さて、説経祭文「三荘太夫」では、海に飛び込んだうは竹は「はたた神」になって、直江津一帯に嵐を呼んだわけである。
「はたた神」。これは霹靂神とも書いて、激しい雷、いかづちの謂い。
はたた神は、同じく薩摩若太夫の説経祭文「小栗判官・照手の姫」の第一段「御菩薩池段(みぞろが池の段)」にも登場する。
小栗判官の吹く笛の音に魅せられたみぞろが池の龍女が、小栗を誘惑して、契って、やがてみぞろが池に帰ってゆくのだが、みぞろが池の龍王が事の次第を知って大いに怒る。龍女を池に入れまいとする。池に入ろうとする龍女と入れまいとする龍王と。
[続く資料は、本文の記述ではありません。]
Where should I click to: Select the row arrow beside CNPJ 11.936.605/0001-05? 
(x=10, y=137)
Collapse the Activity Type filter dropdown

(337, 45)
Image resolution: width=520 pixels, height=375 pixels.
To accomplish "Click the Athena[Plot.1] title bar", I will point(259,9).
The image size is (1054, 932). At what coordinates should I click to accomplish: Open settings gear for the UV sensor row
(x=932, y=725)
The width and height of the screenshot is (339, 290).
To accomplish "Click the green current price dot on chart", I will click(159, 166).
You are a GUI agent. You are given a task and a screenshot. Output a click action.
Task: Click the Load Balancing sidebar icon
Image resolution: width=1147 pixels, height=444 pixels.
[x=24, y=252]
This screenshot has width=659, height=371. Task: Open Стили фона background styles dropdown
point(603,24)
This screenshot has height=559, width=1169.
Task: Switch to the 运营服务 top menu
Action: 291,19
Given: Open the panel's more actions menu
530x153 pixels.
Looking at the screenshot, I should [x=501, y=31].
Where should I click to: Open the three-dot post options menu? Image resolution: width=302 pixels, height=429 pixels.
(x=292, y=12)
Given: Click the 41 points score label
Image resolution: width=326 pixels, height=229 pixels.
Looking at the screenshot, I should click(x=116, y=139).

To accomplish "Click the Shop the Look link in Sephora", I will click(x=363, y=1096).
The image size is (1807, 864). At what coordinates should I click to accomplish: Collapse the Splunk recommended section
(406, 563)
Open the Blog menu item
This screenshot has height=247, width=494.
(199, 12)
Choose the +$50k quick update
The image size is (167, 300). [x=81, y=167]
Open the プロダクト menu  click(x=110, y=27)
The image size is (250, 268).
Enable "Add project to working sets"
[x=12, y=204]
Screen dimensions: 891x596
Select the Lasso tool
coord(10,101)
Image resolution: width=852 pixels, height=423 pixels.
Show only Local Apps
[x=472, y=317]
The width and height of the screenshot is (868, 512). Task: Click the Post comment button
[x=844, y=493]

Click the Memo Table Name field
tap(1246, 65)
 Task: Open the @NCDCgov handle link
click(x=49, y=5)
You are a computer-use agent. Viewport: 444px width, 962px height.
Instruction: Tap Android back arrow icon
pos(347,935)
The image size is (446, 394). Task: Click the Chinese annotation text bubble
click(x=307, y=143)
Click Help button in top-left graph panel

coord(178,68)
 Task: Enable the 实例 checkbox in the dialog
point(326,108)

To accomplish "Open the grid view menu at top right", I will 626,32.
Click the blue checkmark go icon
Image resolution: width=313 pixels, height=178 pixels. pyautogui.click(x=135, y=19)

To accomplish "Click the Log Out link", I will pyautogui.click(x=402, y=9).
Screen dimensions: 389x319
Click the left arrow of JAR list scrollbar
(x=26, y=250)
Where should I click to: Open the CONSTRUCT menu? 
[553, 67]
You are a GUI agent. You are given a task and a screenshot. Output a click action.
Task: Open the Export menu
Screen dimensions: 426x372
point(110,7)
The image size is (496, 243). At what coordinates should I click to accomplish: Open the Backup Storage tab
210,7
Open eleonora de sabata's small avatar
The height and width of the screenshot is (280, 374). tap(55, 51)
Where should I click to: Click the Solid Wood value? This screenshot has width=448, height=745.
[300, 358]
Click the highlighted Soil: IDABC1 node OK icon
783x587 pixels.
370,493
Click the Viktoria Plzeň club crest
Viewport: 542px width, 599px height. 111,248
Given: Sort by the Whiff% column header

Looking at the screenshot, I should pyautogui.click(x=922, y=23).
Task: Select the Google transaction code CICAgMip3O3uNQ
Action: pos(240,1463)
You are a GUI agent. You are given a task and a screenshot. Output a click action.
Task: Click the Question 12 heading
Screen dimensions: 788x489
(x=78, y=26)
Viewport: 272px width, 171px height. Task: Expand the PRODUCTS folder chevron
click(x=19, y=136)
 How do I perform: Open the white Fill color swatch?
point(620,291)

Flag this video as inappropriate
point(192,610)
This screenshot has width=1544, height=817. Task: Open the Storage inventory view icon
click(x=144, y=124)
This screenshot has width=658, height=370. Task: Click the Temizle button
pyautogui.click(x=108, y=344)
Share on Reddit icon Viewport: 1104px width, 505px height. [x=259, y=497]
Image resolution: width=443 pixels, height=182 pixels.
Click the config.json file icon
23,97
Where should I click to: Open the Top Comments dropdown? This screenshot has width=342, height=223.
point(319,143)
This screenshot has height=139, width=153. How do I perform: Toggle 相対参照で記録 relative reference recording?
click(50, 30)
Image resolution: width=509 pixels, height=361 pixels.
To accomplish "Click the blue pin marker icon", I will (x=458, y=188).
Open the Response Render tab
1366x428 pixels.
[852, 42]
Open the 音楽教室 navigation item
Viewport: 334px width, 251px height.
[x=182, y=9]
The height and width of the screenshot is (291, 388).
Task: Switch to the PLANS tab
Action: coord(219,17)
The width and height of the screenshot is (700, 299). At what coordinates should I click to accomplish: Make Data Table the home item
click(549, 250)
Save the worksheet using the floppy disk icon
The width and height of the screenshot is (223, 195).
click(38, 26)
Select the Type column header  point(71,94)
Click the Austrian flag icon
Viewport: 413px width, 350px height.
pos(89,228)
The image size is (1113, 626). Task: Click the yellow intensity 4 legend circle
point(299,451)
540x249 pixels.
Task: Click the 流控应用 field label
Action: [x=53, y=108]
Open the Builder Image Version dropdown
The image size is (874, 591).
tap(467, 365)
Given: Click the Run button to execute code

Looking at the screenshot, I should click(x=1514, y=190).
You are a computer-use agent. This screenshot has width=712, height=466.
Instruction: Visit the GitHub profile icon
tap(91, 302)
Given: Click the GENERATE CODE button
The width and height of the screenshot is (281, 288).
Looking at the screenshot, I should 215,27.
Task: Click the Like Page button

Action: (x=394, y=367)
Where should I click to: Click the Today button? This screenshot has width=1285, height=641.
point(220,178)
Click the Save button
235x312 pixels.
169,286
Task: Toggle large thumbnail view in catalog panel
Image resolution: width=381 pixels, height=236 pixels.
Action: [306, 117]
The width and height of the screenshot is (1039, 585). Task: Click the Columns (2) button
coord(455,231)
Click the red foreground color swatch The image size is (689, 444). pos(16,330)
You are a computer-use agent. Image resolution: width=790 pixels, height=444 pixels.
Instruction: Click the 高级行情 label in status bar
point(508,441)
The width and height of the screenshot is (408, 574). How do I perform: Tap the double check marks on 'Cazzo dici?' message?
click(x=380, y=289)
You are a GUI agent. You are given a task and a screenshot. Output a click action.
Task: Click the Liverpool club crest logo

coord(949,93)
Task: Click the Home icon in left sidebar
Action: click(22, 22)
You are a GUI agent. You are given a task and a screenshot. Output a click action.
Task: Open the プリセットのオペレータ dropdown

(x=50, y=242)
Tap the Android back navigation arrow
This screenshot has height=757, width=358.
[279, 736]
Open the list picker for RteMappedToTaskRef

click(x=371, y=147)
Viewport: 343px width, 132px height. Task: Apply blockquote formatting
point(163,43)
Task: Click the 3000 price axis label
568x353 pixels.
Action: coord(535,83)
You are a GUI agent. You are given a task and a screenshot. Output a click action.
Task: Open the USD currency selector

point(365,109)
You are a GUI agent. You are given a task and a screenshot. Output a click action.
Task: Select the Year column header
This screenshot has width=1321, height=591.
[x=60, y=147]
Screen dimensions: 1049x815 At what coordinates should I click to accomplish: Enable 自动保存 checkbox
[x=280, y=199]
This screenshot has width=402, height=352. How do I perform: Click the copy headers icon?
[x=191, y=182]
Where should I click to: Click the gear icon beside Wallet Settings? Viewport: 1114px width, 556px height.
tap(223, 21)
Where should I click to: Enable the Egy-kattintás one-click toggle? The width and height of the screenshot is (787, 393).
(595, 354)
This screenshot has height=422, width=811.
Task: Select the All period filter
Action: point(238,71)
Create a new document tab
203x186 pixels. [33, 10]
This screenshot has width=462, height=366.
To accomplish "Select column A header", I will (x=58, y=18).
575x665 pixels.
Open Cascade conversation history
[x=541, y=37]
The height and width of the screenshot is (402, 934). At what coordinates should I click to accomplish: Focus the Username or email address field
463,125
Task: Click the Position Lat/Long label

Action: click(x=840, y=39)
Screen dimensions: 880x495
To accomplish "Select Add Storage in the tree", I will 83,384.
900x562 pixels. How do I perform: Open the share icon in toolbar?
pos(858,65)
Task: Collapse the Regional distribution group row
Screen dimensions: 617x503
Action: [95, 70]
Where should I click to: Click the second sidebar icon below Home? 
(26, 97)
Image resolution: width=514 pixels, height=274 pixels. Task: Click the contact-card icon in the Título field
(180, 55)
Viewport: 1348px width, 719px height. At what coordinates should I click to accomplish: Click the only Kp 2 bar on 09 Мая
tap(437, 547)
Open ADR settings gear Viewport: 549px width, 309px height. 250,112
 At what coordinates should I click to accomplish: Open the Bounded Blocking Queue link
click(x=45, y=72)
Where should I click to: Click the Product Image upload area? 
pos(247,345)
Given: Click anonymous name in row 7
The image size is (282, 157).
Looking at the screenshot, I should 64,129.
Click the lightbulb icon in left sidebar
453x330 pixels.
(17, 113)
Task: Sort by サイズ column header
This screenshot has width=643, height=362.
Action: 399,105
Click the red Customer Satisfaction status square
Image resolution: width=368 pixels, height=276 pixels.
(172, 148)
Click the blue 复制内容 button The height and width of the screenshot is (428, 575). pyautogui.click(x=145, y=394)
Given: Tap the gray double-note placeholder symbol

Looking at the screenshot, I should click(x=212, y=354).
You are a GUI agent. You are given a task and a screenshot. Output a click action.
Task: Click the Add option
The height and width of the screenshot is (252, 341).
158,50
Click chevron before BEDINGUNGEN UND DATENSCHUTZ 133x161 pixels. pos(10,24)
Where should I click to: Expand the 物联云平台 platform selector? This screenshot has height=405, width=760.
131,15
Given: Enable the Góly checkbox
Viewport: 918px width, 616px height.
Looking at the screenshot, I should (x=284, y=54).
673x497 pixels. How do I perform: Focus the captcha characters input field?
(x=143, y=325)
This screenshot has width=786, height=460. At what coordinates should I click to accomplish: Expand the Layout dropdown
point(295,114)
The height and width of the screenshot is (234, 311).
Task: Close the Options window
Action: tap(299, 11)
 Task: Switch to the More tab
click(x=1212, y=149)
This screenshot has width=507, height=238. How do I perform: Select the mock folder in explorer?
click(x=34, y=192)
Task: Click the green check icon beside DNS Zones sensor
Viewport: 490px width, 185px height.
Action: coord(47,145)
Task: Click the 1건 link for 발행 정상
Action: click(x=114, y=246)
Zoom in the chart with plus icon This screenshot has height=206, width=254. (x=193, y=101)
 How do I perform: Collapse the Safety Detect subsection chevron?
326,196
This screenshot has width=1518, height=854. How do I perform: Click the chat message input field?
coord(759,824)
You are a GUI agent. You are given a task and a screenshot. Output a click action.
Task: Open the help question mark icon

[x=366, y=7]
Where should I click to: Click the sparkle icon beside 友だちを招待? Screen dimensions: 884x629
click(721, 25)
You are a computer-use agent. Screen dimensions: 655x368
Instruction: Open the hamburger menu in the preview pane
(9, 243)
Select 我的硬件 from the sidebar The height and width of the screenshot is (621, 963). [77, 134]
「震動 雷電 霹靂(はたた神) 大風民家を吹きつぶし 雨は車軸を流しける 二夜三日が其内は 誠に昼夜の分ちなし 帝にては大臣公卿集まりて 時の博士を召され 占はせ みるに 「是は三条高倉大納言兼家卿の嫡子 小栗判官政清 みぞろが池の大蛇と契りを籠め 大蛇 八大龍王の咎めを蒙り 池に入る事叶はぬゆえ かかる荒にて候」と見通すことに奏聞す 帝大いに逆鱗ましまして 「にっくき判官政清が振舞」」
はたた神。龍王。大蛇。うは竹。
小栗と三荘太夫と、二つの説経祭文は、「はたた神」を介して、同じ世界観に結ばれてゆく。